As a lawyer and a sociologist, I spent hundreds of hours observing and interviewing people who consciously consent. One group I studied were practitioners of the largely illegal practices of bondage/discipline, dominance/submission, sadism/masochism — an umbrella of behavior more typically referred to as BDSM. Practitioners of BDSM tend to reside at the fringes of mainstream society — the popularity of Fifty Shades of Grey notwithstanding — and legal institutions attempt to control their seemingly “deviant” behavior by defining what acts people can consent to perform.

But my research reveals an interesting paradox: Consent is more meaningful, explicit and purposeful by individuals labeled as sexual transgressors and under criminal battery law.

In BDSM, practitioners engage in detailed negotiations before each erotic encounter or “scene.” These agreements are typically verbal in nature but sometimes practitioners put them in writing. This method provides greater control over the terms of their encounter. More important, the explicitness of consent signals to a broader public that their actions are calculated and possess considerable autonomy over their bodies.

Rather than vilify or sanction the people who may not comport with mainstream social norms, perhaps turning to individuals who are marginalized is where we can learn how to make consent more, well, consensual.

However, calling for more meaningful consent is easier said than done. We assume people know consent when they see it. Yet the United Nations recently released a study that revealed 24 percent of Asian men admitted to raping someone, some of them admitted to raping their partners.

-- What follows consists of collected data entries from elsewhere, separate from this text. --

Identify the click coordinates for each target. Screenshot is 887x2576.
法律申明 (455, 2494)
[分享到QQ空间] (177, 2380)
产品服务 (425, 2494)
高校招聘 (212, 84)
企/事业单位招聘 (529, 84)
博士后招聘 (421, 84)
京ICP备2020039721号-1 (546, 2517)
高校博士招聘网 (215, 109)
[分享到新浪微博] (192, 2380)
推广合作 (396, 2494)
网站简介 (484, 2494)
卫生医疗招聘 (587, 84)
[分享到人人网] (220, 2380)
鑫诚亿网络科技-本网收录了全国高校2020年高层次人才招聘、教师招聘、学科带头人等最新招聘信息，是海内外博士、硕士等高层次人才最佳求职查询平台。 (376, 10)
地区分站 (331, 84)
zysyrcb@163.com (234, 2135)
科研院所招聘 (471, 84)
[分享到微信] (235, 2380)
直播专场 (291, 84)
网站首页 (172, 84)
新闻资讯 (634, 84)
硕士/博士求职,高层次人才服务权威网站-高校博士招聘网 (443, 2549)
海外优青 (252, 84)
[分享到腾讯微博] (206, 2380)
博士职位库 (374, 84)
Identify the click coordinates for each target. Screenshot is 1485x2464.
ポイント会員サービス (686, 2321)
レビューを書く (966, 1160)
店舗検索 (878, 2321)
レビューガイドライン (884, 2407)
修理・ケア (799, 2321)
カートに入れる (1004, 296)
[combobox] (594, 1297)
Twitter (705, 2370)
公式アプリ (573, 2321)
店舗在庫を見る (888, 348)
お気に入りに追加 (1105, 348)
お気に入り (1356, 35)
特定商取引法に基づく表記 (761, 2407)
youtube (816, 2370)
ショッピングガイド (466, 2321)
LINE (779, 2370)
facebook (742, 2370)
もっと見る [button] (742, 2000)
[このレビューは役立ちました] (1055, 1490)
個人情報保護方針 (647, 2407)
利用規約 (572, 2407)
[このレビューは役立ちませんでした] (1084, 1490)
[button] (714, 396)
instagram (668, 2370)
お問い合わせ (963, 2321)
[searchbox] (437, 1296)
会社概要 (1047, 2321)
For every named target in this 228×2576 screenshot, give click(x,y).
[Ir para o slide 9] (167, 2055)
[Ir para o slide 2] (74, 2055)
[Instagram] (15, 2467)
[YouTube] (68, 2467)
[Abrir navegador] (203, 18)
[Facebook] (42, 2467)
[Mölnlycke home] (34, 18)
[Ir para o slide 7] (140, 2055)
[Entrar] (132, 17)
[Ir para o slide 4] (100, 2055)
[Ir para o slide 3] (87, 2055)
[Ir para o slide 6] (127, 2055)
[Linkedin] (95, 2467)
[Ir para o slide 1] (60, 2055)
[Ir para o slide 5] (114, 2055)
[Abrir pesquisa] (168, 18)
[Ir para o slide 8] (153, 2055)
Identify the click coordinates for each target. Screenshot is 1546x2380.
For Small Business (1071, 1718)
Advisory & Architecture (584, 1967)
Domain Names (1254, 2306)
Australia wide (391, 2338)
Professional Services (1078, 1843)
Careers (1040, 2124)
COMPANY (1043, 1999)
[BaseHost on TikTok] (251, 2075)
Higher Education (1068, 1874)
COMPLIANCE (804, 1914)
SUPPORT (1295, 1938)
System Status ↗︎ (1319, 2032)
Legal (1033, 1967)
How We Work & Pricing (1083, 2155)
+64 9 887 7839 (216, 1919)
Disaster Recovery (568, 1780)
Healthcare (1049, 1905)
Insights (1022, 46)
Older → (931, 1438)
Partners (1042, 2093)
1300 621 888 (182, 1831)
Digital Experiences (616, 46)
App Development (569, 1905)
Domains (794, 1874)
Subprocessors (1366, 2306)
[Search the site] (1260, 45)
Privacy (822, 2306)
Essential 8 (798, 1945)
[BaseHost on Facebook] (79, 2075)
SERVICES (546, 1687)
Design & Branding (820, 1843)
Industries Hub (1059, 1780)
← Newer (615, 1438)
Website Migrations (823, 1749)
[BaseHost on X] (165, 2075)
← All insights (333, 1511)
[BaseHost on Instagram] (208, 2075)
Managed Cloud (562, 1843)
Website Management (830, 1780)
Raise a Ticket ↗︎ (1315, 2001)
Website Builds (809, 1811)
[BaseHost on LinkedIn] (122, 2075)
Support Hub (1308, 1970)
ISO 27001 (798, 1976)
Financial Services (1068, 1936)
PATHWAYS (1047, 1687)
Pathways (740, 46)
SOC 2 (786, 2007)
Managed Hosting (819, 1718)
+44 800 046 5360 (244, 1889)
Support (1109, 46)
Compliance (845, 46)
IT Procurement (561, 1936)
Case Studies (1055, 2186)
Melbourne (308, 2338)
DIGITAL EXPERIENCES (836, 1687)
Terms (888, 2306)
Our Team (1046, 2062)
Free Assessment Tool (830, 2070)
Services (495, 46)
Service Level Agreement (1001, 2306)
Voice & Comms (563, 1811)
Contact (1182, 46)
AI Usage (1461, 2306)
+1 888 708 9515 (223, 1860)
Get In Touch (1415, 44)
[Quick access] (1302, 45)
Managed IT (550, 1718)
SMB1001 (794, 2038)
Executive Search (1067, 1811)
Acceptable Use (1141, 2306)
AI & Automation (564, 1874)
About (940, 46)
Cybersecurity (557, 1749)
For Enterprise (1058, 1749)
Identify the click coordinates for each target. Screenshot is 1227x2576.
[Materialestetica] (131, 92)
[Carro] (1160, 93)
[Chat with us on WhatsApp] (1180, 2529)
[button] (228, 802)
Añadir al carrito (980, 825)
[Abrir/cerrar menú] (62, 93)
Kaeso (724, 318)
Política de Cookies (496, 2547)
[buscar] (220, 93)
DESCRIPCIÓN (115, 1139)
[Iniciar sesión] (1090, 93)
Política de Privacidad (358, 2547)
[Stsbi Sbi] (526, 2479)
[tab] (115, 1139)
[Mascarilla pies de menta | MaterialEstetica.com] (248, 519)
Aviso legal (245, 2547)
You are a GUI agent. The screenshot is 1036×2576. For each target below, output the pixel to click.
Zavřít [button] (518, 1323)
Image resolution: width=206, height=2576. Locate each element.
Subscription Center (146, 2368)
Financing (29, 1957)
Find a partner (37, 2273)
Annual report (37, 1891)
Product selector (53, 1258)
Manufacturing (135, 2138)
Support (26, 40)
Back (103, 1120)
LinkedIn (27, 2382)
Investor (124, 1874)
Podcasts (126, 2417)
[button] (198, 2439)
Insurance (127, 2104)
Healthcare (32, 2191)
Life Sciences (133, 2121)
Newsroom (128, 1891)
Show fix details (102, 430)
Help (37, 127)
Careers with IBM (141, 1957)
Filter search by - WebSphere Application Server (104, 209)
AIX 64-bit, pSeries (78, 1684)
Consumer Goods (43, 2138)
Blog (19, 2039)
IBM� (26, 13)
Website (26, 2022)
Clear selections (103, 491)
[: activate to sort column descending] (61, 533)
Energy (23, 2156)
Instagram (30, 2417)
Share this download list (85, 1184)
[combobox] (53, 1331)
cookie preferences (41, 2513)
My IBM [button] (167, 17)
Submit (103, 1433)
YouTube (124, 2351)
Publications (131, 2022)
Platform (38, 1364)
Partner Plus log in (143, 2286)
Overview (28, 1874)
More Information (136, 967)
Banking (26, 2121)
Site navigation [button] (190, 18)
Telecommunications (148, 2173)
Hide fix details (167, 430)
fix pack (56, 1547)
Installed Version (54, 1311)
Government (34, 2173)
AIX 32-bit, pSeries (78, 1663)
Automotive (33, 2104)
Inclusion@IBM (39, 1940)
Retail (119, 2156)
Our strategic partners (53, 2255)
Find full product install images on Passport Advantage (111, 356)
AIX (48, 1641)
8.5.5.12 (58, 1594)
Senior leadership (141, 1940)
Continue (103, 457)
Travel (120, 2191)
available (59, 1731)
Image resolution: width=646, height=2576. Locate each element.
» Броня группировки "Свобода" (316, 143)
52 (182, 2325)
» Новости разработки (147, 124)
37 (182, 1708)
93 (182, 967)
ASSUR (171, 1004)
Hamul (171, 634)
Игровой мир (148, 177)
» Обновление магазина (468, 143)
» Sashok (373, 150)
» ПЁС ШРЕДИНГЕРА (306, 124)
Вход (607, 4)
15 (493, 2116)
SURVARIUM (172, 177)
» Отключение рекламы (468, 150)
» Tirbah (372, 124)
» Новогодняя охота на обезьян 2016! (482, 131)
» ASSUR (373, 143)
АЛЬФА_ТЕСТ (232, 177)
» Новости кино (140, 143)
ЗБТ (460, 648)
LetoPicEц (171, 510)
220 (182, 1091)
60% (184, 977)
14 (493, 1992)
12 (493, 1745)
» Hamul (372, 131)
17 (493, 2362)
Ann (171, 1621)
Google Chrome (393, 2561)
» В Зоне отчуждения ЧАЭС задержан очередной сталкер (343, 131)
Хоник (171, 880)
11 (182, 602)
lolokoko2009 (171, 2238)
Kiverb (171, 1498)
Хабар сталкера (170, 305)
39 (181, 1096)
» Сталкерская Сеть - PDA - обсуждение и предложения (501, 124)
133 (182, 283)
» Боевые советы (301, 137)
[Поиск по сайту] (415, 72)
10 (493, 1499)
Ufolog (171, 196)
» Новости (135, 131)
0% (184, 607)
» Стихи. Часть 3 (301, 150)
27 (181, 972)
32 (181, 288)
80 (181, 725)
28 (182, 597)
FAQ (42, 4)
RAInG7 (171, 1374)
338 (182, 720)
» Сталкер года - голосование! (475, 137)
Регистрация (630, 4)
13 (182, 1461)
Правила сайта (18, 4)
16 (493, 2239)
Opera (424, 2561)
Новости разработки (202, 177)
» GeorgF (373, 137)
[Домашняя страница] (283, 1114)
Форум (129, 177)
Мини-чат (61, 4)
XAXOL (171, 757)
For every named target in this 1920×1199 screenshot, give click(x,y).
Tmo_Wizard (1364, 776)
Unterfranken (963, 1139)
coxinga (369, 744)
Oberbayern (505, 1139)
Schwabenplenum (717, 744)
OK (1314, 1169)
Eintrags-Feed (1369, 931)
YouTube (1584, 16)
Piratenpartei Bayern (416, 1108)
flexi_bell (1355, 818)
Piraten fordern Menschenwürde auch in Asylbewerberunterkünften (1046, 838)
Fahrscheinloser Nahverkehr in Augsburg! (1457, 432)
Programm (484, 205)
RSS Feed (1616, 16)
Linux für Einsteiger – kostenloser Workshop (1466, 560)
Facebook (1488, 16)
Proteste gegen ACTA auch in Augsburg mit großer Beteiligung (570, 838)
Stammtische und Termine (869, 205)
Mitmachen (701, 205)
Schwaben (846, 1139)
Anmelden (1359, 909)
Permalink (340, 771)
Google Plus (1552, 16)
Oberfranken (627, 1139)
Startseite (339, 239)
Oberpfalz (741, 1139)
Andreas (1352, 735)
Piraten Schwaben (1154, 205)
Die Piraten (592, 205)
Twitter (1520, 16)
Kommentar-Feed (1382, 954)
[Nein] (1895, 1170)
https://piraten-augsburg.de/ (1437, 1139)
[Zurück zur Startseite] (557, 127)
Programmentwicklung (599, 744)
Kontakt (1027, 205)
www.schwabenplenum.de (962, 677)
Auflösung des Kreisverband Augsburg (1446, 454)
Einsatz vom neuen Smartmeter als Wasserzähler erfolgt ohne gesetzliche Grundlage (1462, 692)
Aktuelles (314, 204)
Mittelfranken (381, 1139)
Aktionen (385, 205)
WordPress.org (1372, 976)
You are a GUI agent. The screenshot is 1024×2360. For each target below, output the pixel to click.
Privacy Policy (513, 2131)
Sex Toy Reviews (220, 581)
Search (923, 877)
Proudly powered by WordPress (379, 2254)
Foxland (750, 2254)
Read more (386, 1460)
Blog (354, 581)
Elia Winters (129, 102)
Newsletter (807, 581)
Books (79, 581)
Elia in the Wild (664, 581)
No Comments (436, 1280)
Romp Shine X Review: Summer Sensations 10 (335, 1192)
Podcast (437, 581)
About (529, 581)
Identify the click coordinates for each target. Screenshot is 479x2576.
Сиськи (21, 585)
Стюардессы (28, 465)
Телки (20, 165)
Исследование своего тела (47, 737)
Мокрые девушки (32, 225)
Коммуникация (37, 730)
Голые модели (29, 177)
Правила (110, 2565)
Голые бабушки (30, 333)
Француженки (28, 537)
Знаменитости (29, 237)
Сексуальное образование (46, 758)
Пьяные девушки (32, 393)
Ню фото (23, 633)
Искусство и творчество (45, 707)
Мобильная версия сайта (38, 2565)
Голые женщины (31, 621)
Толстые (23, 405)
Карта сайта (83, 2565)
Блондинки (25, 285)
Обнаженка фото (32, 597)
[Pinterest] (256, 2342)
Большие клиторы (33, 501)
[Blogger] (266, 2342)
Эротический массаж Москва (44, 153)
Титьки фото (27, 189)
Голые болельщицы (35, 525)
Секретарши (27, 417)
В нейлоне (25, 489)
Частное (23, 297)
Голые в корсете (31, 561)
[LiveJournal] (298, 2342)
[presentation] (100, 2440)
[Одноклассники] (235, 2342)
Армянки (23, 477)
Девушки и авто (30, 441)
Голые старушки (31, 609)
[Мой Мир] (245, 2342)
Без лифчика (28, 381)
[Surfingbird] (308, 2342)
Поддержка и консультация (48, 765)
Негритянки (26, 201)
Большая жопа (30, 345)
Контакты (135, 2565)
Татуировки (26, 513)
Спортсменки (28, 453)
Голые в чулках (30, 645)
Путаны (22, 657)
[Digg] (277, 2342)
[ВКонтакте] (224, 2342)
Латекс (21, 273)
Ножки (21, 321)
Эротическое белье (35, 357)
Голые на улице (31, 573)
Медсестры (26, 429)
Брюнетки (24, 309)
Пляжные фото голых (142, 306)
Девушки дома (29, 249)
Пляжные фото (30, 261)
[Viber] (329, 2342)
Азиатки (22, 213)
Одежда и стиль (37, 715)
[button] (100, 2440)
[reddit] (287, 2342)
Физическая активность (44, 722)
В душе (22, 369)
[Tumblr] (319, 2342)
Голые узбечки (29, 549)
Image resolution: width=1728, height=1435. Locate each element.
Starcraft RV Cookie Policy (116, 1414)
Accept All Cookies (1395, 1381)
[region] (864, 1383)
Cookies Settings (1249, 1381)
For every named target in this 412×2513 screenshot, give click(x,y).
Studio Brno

I appreciate that sometimes explicit consent can be onerous — it’s not always so sexy to say, “Can we agree that this is consent? How about for this?” And there are economic arguments for “take-it-or-leave-it” arrangements, for example, consenting to the fine print to purchase goods reduces costs because there is a cost to negotiate every single term. There are also intellectual arguments to place trust in the recommendations of people with expertise, for example doctors.

However, if we stop affirmatively consenting, we risk the possibility that those with power will do the consenting for us. Allowing those to dictate the terms of consent bestows tremendous power often at the expense of those who are the most marginalized.

Clearly sexual violence and criminal behavior do not involve consent; such examples are on the extreme end of the spectrum. Consent — and its refusal — at times appears explicit. And at other times implicit. But at all times, we need to be more aware of its power — in its presence as well as its absence.

Weinberg is an attorney, instructor and doctoral degree candidate in sociology at Northwestern University, research associate at the American Bar Foundation and alum of The OpEd Project. Her research comes from her book project, “Constructing Consent.”